When doing the lesson on inner joins,
I couldn’t get over the uncomfortable fact that the inner join diagram work is different from the actual SQL commands

The diagram in the instruction suggests that

| 1 | A |
| 2 | B |
| 3 | C |

combined with

| A | 2 |
| D | 2 |
| C | 3 |

would result in

| 1 | A | 2 |
| 3 | C | 3 |

but in the case of the problem for the inner joins
it seems to generate

| 1 | A | A | 2 |
| 3 | C | C | 3 |

where the IDs compared through ON keyword after JOIN seems to be repeated
(Question 1) how do I alter the code so that the redundant ID does not appear on the resulting table?

FROM newspaper
JOIN online
ON newspaper.id = online.id;
results in

where you could see that the ‘id’ column is repeated

(Question 2) Or if the ID was to be the last column on newspaper (the table on the leftside)
would the ID column not be repeated?

(Question 3) After overlooking the other exercises a bit, I realize that left ID is newspaper.id while right ID is online.id but is there a purpose in keeping both of them? (if one is not supposed to be removed);

The column you’re using to join the tables are different.
They might look like they’re being repeated, but they are part of different tables.
The example shown below is correct record wise:

However, data wise (especially if you join and SELECT *, ALL of the columns from both tables will be selected.
So if you have these tables:

Columns: TableA_ID, Name, DateAdded.

Columns: TableB_ID, Type, Description.

And you JOIN them like this:

    INNER JOIN TableB B ON B.TableB_ID = A.TableA_ID

The result will include all of the selected columns:

TableA_ID, Name, DateAdded, TableB_ID, Type, Description

If you don’t want to select all of the columns from both tables, you have to write it something like this:

SELECT A.TableA_ID, A.Name, A.DateAdded, B.Type, B.Description
    INNER JOIN TableB B ON B.TableB_ID = A.TableA_ID

Your last question (Question 3) has a very generic answer: It depends.

Usually there won’t be a use for the second ID column (I can’t think of a case where it is needed, I might be wrong though?).

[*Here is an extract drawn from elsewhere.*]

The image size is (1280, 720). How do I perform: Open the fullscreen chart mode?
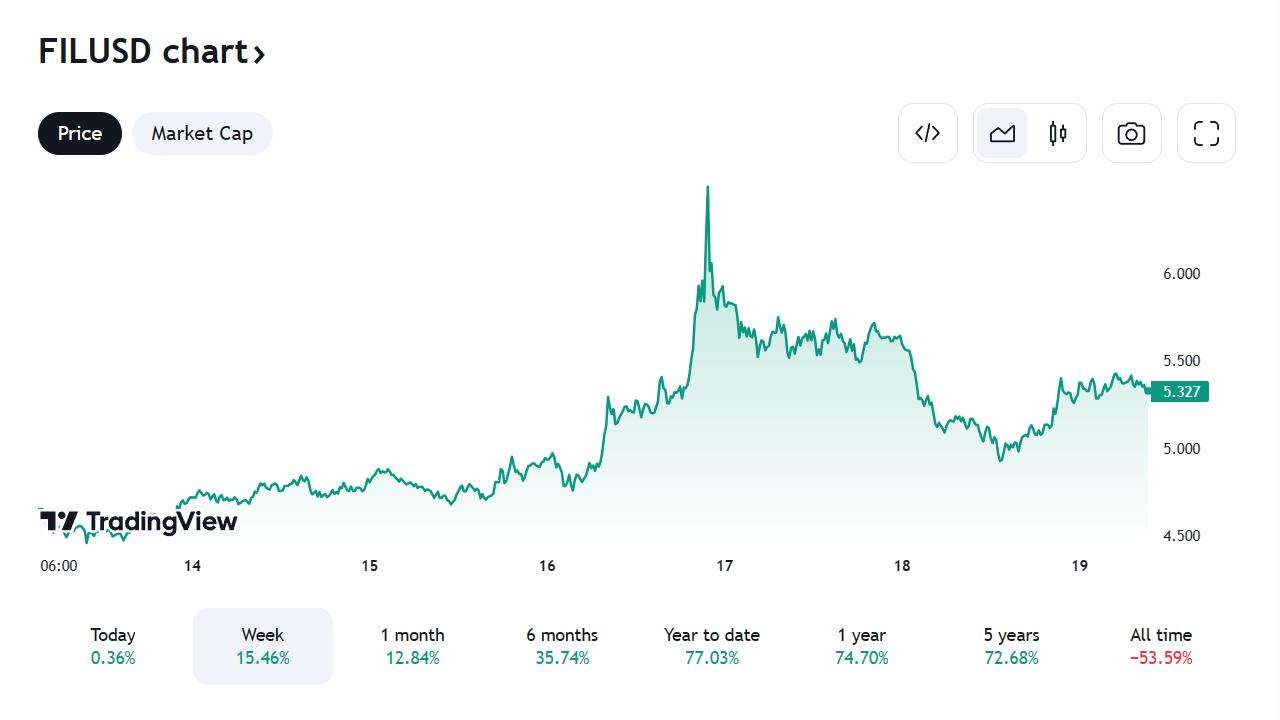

It just takes longer to write out all of the columns you want (instead of just *), especially if you just want to write a quick query to see the result.
On the other hand, it would be beneficial to write out all of the columns you think are relevant if you want to display the results on a dashboard for example, or if it is a query that gets executed a lot over a network, it might save a tiny amount of bandwidth (and data if over the internet) to select only what you need.